じつはカンボジアには、本屋さんも町に数えるほどしかなく、本や雑誌の類もごくわずかしかない。大学だけではなく、高校や中学などで勉強している人たちも、読む本が本当に限られている。IKTTで働くお母さんたちの子どもたち、小学校や中学校に通う子どもたちにこの翻訳の回覧板を回してみた。興味があるという。もっと読んでみたいという答えが返ってきた。そして、これを友達にも読ませたいという希望も。
当初は、クメール語での簡単なIKTT紹介本ぐらいに考えていたのだが大学生から中学生や小学生高学年の子どもたちにも読ませてあげたいと思うようになってきた。そのために、IKTTの「伝統の森」活動報告2009年版を新たにまとめたり、わたしがプノンペン時代に書いた「カンボジアの村にて」というタイトルの、自然環境の復元が伝統織物の復元において大切な意味を持つことをまとめた原稿も翻訳してもらった。

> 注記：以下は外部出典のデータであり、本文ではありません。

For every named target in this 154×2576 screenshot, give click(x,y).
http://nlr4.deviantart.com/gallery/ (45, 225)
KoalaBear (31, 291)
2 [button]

カンボジアの生きた伝統の姿や、その大切さ。そして、自然環境や「伝統の森」の村での生活などにも触れることで、IKTTの全体像を伝えられるように内容を充実させ、全体では150ページを超える小冊子になる予定。
表題も「森の知恵」を考えている。
カンボジアのシルクがどんなすばらしいものなのか、そんなことすら知る機会が失われてしまっている現在のカンボジアの人たちに、この本を届けられたらと思うようになった。